• Records provided:
================
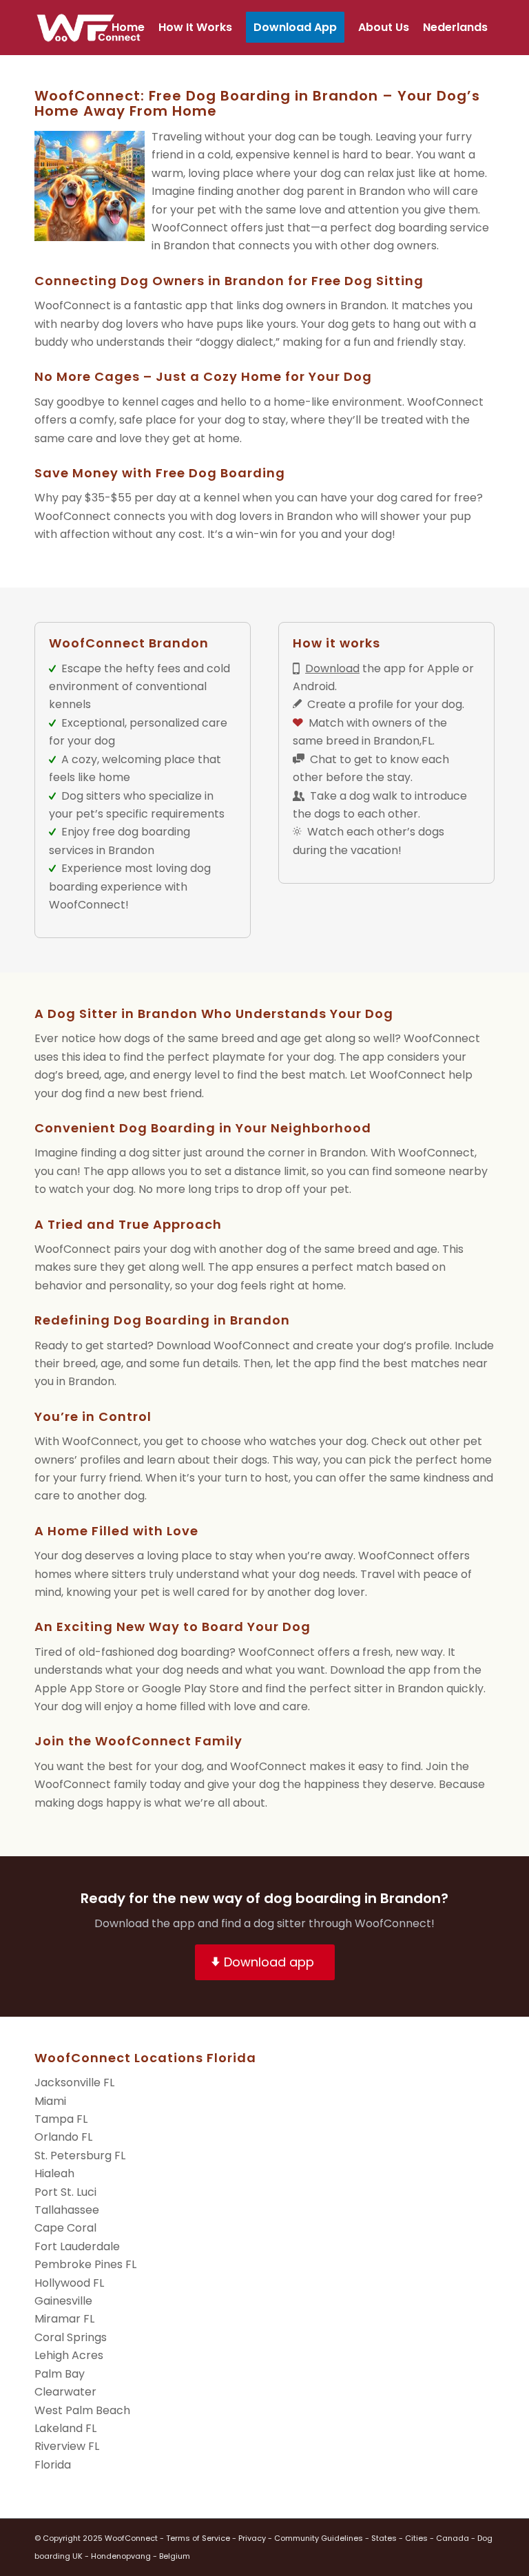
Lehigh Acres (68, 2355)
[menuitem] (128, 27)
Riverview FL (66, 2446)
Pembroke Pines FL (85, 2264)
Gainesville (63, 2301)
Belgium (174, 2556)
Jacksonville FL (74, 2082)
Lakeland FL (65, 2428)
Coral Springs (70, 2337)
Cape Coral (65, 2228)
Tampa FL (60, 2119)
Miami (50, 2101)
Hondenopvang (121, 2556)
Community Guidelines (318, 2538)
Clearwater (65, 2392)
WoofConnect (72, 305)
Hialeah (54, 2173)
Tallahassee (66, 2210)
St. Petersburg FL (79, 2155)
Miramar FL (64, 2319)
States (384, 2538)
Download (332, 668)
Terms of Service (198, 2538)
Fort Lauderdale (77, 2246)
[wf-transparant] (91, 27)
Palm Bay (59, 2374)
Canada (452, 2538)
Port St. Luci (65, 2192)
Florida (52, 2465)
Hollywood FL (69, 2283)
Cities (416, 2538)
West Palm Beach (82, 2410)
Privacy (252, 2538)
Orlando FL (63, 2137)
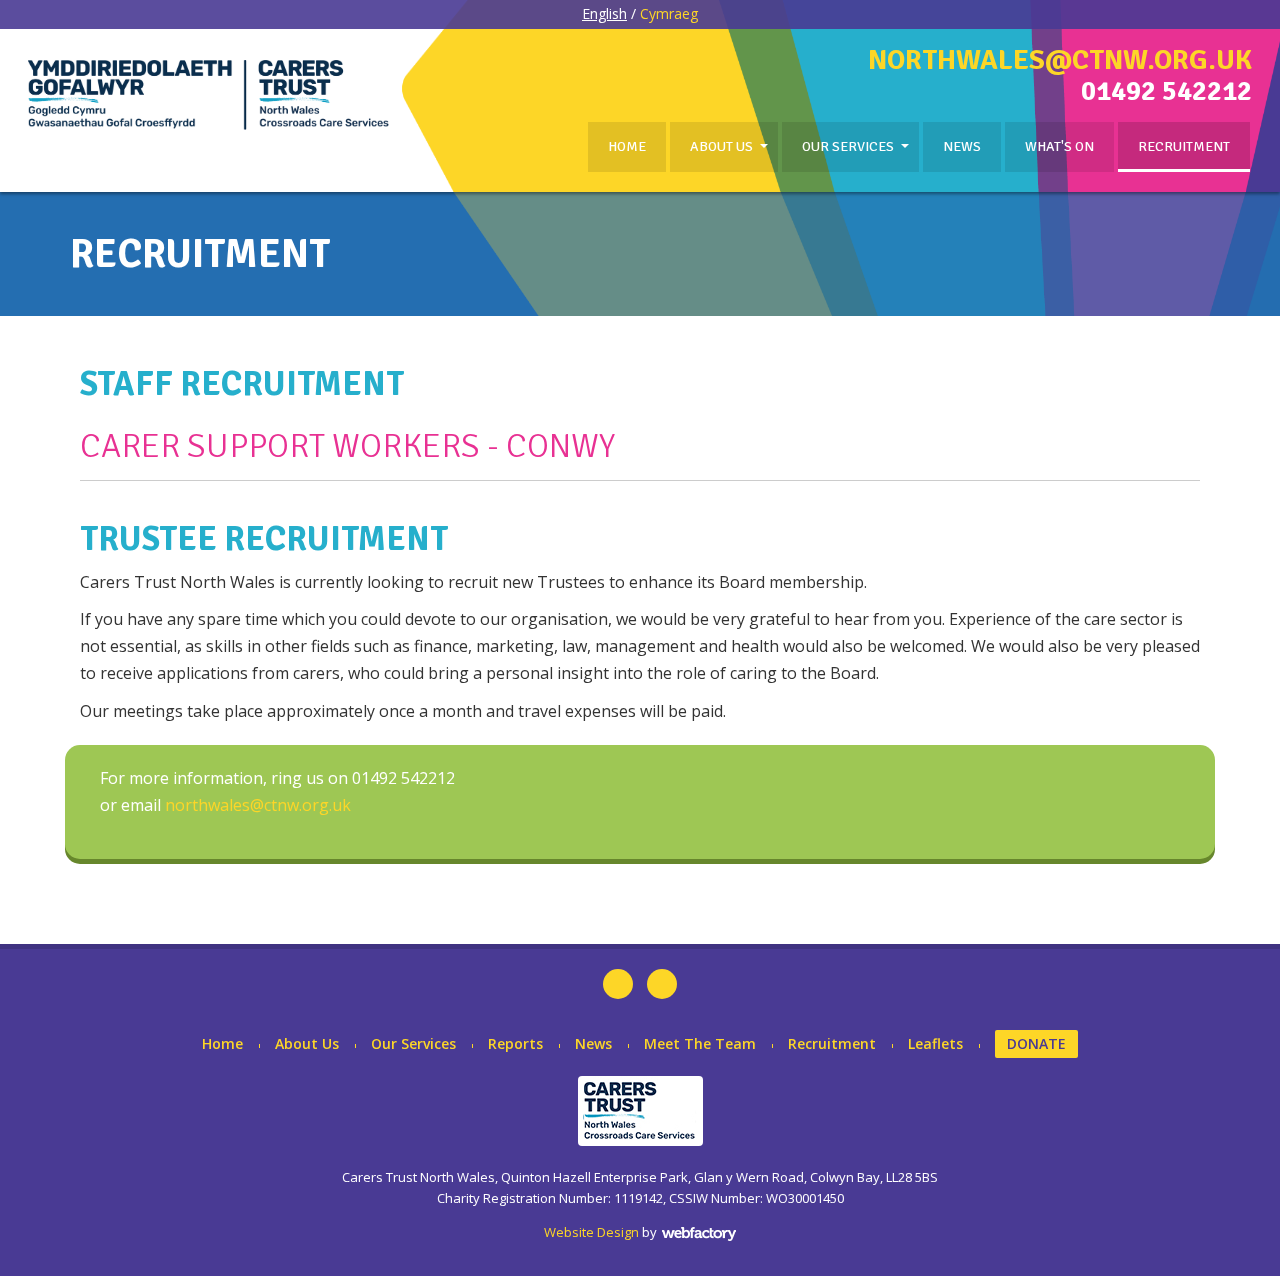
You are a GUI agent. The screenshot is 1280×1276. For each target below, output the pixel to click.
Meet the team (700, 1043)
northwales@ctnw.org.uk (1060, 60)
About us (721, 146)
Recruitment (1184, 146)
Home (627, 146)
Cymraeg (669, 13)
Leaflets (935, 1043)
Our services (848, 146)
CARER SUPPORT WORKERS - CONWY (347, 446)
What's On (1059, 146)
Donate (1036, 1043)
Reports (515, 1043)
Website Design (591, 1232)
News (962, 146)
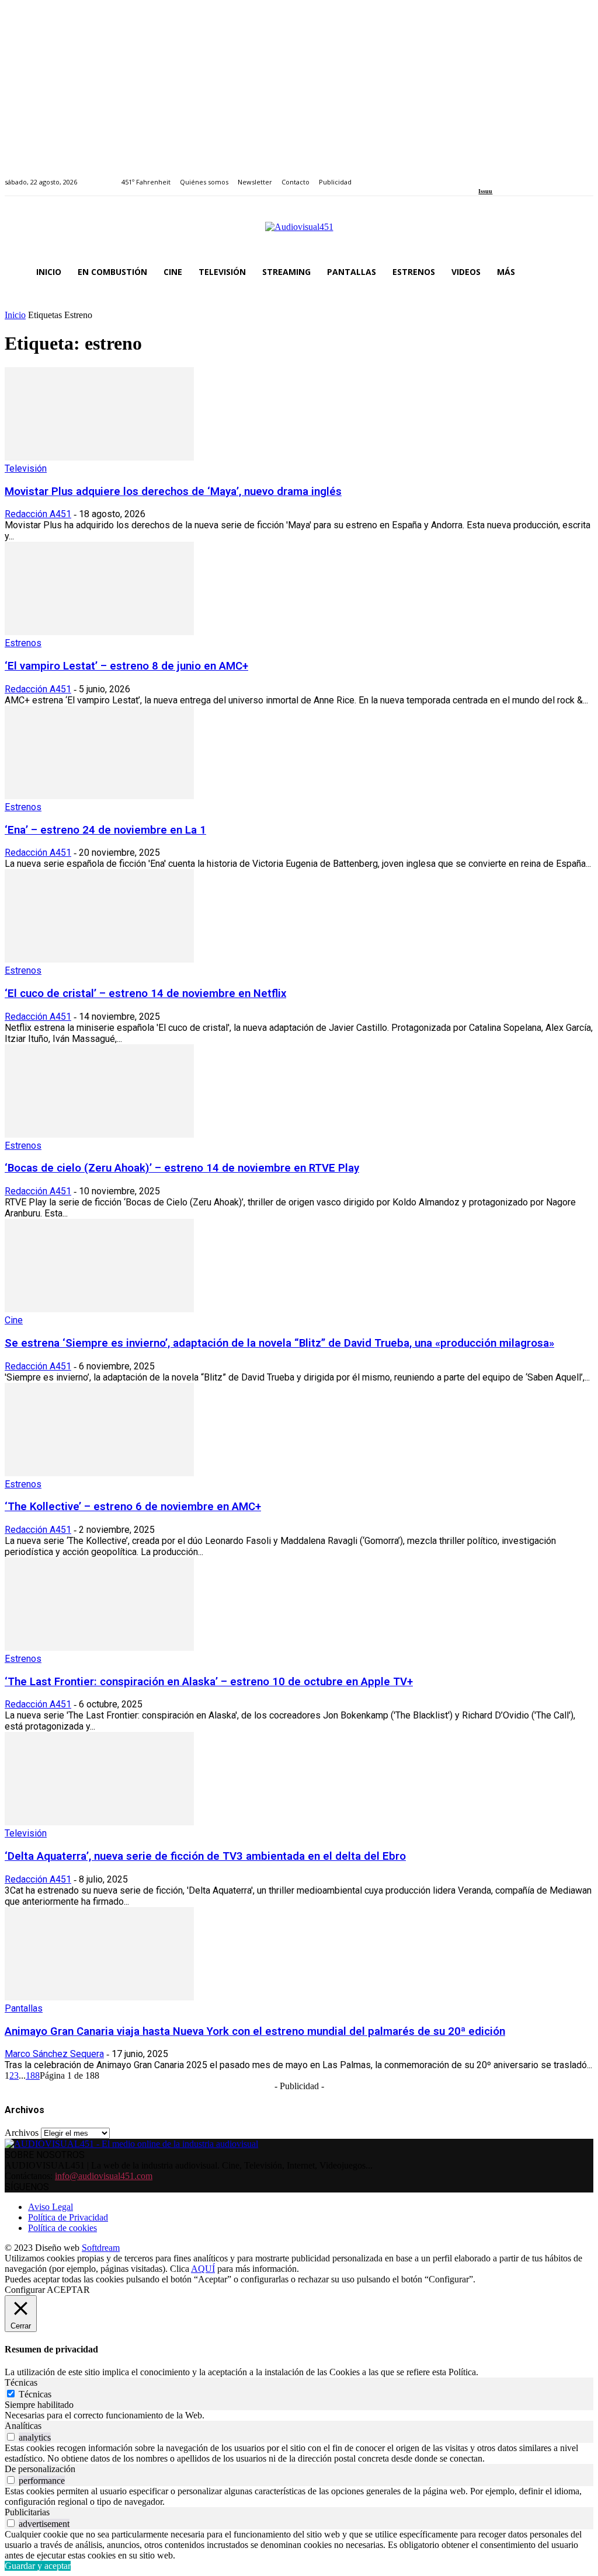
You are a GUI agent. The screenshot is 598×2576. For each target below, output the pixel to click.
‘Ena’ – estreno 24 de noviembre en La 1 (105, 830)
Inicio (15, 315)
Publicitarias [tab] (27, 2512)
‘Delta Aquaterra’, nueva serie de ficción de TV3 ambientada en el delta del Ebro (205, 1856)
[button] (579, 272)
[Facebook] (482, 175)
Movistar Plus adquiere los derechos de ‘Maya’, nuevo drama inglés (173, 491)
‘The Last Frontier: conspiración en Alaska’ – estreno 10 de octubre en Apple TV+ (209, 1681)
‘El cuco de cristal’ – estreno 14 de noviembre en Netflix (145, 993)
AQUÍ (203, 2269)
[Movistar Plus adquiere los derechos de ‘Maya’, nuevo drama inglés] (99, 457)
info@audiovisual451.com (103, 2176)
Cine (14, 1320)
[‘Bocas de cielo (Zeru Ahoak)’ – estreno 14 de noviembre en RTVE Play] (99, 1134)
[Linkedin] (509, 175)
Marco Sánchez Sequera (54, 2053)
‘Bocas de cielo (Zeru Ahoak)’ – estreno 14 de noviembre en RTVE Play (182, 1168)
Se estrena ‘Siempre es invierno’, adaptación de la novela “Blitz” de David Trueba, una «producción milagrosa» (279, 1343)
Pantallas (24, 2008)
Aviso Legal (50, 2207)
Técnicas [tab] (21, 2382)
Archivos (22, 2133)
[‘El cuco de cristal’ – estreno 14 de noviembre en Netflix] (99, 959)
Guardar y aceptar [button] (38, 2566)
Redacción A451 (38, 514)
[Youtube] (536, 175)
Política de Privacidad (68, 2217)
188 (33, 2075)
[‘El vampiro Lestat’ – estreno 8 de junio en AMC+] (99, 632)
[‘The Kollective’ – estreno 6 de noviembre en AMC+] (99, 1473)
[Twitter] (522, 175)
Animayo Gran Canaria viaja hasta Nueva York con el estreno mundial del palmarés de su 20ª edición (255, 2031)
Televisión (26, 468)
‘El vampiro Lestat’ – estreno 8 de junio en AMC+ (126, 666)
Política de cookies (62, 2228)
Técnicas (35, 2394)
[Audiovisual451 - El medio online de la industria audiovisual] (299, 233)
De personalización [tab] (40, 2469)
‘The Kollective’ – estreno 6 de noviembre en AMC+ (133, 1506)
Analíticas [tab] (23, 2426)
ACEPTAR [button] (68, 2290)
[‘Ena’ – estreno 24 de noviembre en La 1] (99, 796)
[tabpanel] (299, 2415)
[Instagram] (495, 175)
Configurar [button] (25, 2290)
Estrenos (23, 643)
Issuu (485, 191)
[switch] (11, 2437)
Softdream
================
• Task to complete: Lines holding "Ahoak" in the material above are to be reported.

• The completed task:
[‘Bocas de cielo (Zeru Ahoak)’ – estreno 14 de noviembre en RTVE Play] (99, 1134)
‘Bocas de cielo (Zeru Ahoak)’ – estreno 14 de noviembre en RTVE Play (182, 1168)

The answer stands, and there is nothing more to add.